Ее не могло не быть в жанровой литературе того времени. В начале XX века работа с пугающими образами на бумаге подразумевала описание чего-то эфемерного и, в то же время, близкого человеку. Например, разрушающих душу демонов, что были востребованы у читающей публики из-за моды на декаданс. Изображать же душевные проблемы было модно именно в негативном ключе, представляя их как тяжелые, поглощающие сознание болезни. Это были первые ласточки рождающегося психологического триллера.
Отметим, что психологический триллер формировался отнюдь не как жанр. Первые истории той поры о психических отклонениях воспринимались не как отдельное направление мрачной литературы. Но как злободневные драмы о тяжких терзаниях душ. Того требовала мода декаданса. И русский психологический триллер в начале своего созревания был всего лишь настроением начала XX века, когда писатели закладывали фундамент жанровых традиций, не зная, во что те оформятся впоследствии.
В популярном для того времени ключе писал А. Чаянов. Его «Встречи под Новодевичьем» производили нужный триллеру саспенс намеками на присутствие среди героев чего-то пугающего и, одновременно, невидимого. Жанровое напряжение и тревога ощущалась читателем благодаря депрессивным настроениям действующих лиц. В некоторых произведениях фаталистичность их мироощущения подчеркивалась хождением героев по краю. Как, например, в повести «Венедиктов», сюжет которой был выстроен вокруг игры колдунами в карты на души живых людей. Тема рокового влияния азартной игры на жизнь человека раскрыт Чаяновым также в «Приключениях графа Батурлина», напоминающих классический пушкинской хоррор «Пиковая дама». Но чаяновские истории все-таки родственны психологическому триллеру, что легко понять по противоречивым характерам героев-меланхоликов.
Распространяясь на всю литературу начала XX века (жанровую в частности), психологически напряженная манера изложения не исчерпывалась темами псих. отклонений. К атмосферно тяжелым рассказам того времени относится, к примеру, «Вымысел» (1906) Зинаиды Гиппиус. Ее герой Политов рассказывает, как в молодости встретил молодую женщину с глазами дряхлой старухи. Прекрасную и отталкивающую одновременно. Знакомый художник сообщил ему, что девушка – графия и автор депрессивных картин. Испытывая к ней пленительный ужас и страстный восторг, он признается художнице в чувствах. Та ведет себя понимающе, но холодно и отстранённо. Вскоре девушка доверяется Политову – и рассказывает личную историю.

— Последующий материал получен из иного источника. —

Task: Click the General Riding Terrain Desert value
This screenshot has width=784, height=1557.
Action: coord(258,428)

В шестнадцать лет она посетила известного предсказателя, вернувшегося с Востока. Тот предложил узнать свою судьбу от настоящего момента до последнего вздоха. Графиня согласилась. И узнала, что будет с ней, друзьями и близкими людьми на много лет вперед. Благодаря знанию девушка изменила личную судьбу. Но ценой этого потеряла все и превратила свое существование в ад.

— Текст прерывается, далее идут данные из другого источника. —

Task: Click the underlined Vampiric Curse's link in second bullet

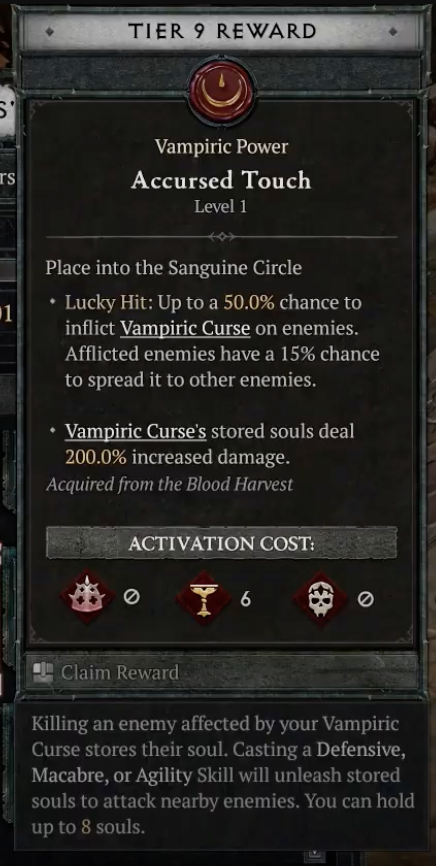Action: [135, 431]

Эта история ближе к готике, чем рассказы Чаянова. Ее можно назвать таким же образцом русской готической прозы, как тургеневские «Призраки». Оба рассказа красочно изображают бессмысленность вечной молодости человека после его смерти и грамотно используют такие готические мотивы, как влечение героя к прекрасной, но мертвой даме. Интересно, что подобная символика перекликается с мрачными сюжетами зарубежной классики. К примеру, дама из рассказа Гиппиус умерла из-за жажды к вечному знанию, чем испортила себе жизнь подобно европейскому Фаусту.
Разочарование в жизни после открывшихся тайн встречается также в «Рассказе о великом Знании» (1912) Михаила Арцыбашева. В своей истории Арцыбашев повествует о жаждущем абсолютной Истины ученом, который ради получения желаемого решается на сделку с чертом. Впрочем, и здесь просматривается сходство с известным зарубежным сюжетом о договоре с нечистой силой.
На тему договора с потусторонней сущностью написан также «Стереоскоп» (1905) Александра Иванова, стилистически схожий с работами иностранных классиков Г. Ф. Лафкрафта и Г. Майринка. В «Стереоскопе» Иванова присутствует свойственный их химерической прозе саспенс, который внушается читателю с помощью длинных, давящих на восприятие предложений. Любопытно, что русские мрачные произведения нач. XX века перекликались с жанровыми мотивами современной им зарубежной литературы. И, одновременно, сложнее раскрывали страшную начинку известных читателю тем. Так, мотив договора с нечистью встречался в русских рассказах первой трети XIX века, где конфликт с потусторонним изображался по-бытовому и основывался преимущественно на фольклоре. К моменту же, о котором мы говорим, сюжеты договоров с чертом ушли от своего привычного изображения, сместившись в сторону более сложного психологизма. Благодаря чему хоррор-элементы в них стали более тонкими.